On the other hand, when it was over, oh, wow. To narrow your mind like that and bring the world back in is a worthwhile exercise in determining the consequences of your actions. Too few people ever try to figure that out.
I didn't say anything about testostorone or zen. I think the point was I never told John I loved him and we all would be better off with John still on the earth. Espically my grandson Tyrus and I believe that was the point of the artical. G-ma Sue
Comment By Sue Stock, 7-14-09Michael Pearlman, Think you for your artical. Nice to see someone with some feelings out their in reporting. Sue Stock Tyrus G-ma
Comment By Christopher Allen, 7-24-09I just read about John's death in the Inyo Register's Obit section. They did not say HOW he died..but my life mate and I were shocked. July 16 is my birthday, and there have been too many deaths this month. I'd gladly give up the month of July and have these people back in the world of the living!

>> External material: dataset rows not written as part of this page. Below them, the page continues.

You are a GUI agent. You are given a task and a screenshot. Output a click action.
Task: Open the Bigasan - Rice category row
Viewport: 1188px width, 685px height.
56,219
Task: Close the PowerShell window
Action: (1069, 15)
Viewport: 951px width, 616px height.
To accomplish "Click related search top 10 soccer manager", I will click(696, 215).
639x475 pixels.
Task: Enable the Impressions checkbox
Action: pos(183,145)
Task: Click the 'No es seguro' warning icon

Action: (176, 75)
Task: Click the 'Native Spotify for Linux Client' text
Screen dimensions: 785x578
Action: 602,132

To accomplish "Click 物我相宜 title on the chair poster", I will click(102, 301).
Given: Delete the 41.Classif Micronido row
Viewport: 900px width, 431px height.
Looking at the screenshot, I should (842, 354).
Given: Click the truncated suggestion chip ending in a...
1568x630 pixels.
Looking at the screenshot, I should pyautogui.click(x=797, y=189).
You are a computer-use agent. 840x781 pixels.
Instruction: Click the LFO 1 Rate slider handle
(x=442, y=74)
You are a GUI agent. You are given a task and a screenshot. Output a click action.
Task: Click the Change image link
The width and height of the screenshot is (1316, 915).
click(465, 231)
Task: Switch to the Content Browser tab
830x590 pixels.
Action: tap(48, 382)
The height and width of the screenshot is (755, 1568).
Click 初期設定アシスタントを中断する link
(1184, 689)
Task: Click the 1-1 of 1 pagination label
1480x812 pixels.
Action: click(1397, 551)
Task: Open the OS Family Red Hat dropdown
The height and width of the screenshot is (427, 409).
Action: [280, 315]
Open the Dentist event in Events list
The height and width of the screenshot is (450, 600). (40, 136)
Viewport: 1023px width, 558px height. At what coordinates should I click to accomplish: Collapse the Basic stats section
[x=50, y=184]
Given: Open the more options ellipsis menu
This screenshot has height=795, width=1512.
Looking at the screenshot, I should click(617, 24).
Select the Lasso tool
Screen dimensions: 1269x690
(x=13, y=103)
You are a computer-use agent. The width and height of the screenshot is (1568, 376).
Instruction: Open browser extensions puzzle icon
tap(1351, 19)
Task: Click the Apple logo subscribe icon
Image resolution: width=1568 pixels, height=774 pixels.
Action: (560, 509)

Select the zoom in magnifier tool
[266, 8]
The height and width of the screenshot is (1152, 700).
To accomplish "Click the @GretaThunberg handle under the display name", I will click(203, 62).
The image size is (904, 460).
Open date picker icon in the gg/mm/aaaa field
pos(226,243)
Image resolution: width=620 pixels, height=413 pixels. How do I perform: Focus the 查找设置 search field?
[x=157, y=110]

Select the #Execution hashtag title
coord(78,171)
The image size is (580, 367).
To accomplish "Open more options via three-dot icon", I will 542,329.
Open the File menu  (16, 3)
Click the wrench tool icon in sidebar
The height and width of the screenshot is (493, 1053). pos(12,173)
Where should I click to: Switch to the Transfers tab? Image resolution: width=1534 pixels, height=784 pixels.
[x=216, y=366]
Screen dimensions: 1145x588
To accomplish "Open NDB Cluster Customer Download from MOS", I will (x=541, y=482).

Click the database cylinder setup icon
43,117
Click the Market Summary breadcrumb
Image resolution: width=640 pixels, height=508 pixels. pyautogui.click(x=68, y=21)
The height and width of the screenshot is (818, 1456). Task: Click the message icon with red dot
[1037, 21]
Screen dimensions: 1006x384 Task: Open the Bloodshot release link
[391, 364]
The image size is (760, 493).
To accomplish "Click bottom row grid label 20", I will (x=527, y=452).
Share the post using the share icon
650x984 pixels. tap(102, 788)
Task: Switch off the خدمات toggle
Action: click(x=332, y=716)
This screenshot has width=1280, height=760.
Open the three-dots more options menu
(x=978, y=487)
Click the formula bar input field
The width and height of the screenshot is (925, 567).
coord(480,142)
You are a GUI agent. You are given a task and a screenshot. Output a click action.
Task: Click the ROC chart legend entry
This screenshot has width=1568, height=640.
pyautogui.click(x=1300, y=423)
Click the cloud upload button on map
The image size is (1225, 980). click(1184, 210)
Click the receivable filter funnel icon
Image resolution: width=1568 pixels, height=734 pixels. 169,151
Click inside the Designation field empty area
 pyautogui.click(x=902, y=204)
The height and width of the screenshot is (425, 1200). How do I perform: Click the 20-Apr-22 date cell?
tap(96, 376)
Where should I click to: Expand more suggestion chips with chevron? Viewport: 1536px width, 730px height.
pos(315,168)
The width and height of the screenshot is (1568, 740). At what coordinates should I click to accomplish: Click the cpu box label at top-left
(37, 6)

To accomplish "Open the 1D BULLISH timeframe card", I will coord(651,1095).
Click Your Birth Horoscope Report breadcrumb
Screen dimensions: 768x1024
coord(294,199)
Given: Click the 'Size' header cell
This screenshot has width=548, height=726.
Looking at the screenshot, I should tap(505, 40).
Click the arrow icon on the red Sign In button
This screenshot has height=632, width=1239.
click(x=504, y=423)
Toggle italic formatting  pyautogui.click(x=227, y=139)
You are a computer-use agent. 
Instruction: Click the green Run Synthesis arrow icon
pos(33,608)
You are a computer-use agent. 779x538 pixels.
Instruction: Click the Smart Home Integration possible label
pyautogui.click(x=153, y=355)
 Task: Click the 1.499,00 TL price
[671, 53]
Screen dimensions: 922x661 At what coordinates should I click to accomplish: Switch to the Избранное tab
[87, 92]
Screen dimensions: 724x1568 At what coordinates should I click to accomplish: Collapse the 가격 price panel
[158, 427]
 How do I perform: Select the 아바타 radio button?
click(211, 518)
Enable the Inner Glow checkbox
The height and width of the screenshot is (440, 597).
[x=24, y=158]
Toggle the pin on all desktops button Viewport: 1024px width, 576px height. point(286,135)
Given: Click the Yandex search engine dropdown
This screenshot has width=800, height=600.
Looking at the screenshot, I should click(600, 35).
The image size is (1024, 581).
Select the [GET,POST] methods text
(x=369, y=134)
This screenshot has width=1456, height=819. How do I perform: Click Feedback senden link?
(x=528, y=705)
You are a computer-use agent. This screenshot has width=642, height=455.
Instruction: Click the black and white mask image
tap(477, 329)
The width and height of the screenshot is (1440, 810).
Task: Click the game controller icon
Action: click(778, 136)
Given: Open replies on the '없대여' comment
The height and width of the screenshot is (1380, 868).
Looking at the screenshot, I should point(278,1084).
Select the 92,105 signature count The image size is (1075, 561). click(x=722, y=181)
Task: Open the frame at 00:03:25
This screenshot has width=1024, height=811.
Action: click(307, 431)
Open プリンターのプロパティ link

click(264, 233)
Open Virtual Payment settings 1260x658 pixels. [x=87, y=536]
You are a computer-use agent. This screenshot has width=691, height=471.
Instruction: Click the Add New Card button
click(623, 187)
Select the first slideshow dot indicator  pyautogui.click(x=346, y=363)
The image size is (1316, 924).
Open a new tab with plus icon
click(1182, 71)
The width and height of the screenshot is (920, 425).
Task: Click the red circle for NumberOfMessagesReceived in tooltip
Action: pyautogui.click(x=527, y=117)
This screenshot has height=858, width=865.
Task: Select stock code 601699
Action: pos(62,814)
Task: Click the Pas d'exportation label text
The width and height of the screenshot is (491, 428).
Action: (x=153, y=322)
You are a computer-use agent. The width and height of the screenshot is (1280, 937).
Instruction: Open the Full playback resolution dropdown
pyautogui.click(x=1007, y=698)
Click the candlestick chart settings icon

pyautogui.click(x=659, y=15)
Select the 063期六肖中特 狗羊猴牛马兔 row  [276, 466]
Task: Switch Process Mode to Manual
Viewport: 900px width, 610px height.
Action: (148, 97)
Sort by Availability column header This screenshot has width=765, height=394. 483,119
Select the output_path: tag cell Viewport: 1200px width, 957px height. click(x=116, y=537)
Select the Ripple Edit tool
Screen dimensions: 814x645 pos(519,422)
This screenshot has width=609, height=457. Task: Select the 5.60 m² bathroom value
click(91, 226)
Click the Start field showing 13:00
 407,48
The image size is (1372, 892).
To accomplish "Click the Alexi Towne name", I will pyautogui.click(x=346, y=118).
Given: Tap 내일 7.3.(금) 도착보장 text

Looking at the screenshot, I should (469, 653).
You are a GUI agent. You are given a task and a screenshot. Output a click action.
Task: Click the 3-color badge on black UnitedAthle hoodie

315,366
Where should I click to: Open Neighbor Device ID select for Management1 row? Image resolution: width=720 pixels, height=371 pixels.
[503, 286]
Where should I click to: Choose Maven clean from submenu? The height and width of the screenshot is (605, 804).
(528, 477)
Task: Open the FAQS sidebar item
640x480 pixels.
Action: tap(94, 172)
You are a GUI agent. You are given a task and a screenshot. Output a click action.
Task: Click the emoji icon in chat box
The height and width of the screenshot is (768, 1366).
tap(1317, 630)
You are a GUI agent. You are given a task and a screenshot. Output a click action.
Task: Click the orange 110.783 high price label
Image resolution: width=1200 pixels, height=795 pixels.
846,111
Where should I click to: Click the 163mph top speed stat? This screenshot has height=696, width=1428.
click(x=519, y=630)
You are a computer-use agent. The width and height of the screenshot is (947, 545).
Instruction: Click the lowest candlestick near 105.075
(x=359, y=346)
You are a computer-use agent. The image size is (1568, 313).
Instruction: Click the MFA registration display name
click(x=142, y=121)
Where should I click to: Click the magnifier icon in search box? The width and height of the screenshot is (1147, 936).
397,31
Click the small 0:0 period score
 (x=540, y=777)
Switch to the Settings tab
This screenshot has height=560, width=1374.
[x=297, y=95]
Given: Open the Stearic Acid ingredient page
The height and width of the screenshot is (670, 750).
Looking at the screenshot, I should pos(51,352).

I didn't know John well. I sat next to him once at Tioga Pass Resort eating breakfast, and somehow we ended up talking about free-solo climbing. I blurbed out that there's this nut case around here that does just that, named John Bachar...Quite matter-of-factly he said, "yea that's me!" But he was very polite, and I was curious about the mental-spiritual aspect of climbing without fear..or ropes.
I got the impression that he was a very nice young man especially for one who was to become so renoun...humble he was. I'd like to express my sorrow to John's friends, and family for their tragic loss.
Thinking of you and the magic of the Yosemite in the 1980's...Christopher Valian (Allen)
RIP John Bachar, the international climbing community lost a leader. Condolences to the family.
But just a word on the issue of scaling down on risk when one has children. Do policemen, soldiers, firemen, astronauts, race car pilots scale down when they have children? No. Why would pro athletes be expected to follow different standards? The risk makes them who they are: the great ones in their discipline. It is an intrinsic part of their personality, and I don't see why one would wish to slow them down. It would "castrate" them (probably not the right word).
Yes, we fear their deaths (I certainly get white hair from 2 or 3 soloists I love and know that day will come), but we fear the death of ailing parents too. Death is part of life, and men like JB do live fully, not halfway. Anyone who climbs or skis knows these moments of feeling more alive, and knows there can be a fall with spine or brain damage. I just wish to say that spine or brain damage is in my opinion worse than death, so those capable of taking the next step may actually have made the smartest decision. I only imagine the hardship for a child growing up with a spine damaged parent, my dad grew up that way.
Again, sorry for the loss of JB's family.